### TEXT ###
Sunday, October 6, 2013

Lay of the Land

As I mentioned last time, when we decided to rejuvenate our office improvement work, we wanted to address issues more broad than access to urology consultation.  Urology Associates QI 1.0 – focused on access - had many successes including pooled referrals, improved communication with referring physicians, and reducing unwarranted practice variation.  But, we didn’t sustain the process. 

While we’ve continued to pick away at smaller QI initiatives in our practice, we needed to get back to a formal QI process lead by a core team.  We did not want to fall off the wagon again.  Helping us on that path was the task we set for our new QI coach, Katherine Stevenson, principal of The Groundwork Strategy.  (Disclaimer: Katherine and I co-teach the Canadian Medical Association’s Physician Management Institute course “Prescribing Quality Improvement”.  Like I said in the last post, “Right under our noses…”)

While many of the broad strokes of the process Katherine has lead us through are similar to our initial Advanced Access work (e.g. form a core QI team with staff and physician members, regular meetings, document our work, communicate with the other stakeholders), I see many contrasts.  The Advanced Access project came with a preset goal: Improve access to urology care.  With our QI reboot, Katherine suggested that we look at our entire office system before deciding what was the most pressing need. 

This involved surveys and in-person interviews of every urologist and staff member.  We were asked about our impressions of how our system was working, what frustrated us and what we’d like to see improved.  This step had to be performed by someone from outside our office.  Aside from the time and expertise needed to conduct these interviews, it was apparent that uneven power dynamics between physicians (employers) and staff (employees) would make free discussion of at-work frustration difficult, if we tried to carry out the interviews on our own. 

Among the several common themes that Katherine extracted from the interviews, virtually everyone mentioned problems with office communication.  There was frustration and uncertainty around communication between staff and physicians, between staff and patients, and between physicians and patients.  Physicians weren’t sure which staff member was responsible for specific tasks (e.g. booking tests, arranging appointments, billing for procedures), and this lead to a lot of variation in how each of us would assign those tasks.  Staff felt that a lot of time was taken up by answering phone calls that could be dealt with by other means (e.g. office address or fax number, or appointment confirmations).  Physicians felt that staff could deal with many requests that were currently addressed by asking the physician to return the patient’s phone call (e.g. normal test results).
### DATA EXTRACT ###
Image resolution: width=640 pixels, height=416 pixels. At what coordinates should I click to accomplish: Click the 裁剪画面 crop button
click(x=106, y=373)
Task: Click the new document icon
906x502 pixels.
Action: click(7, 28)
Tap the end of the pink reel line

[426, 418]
###
### DATA EXTRACT ###
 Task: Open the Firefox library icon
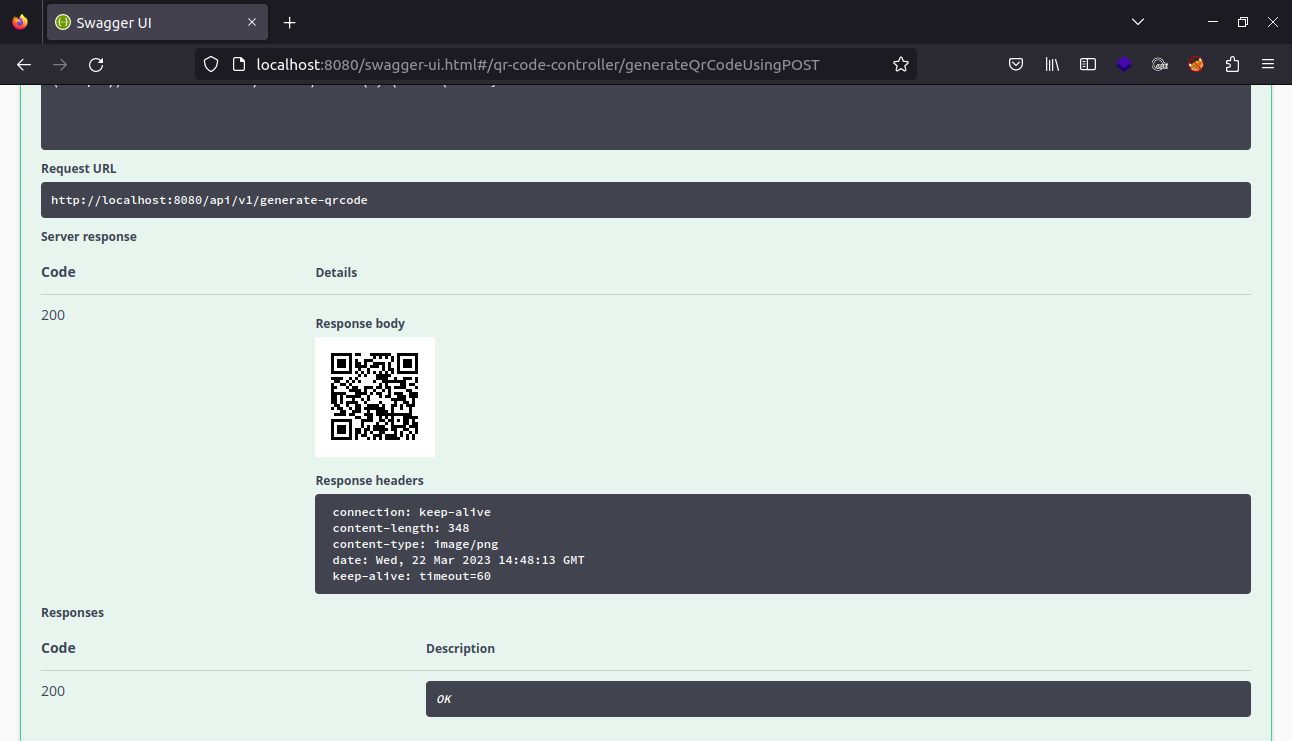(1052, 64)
###
• **EXERCISE BRIEF**
In the post about the urology practice's quality improvement reboot, what problem did virtually everyone mention in the interviews?

• **TASK RESULT**
Problems with office communication.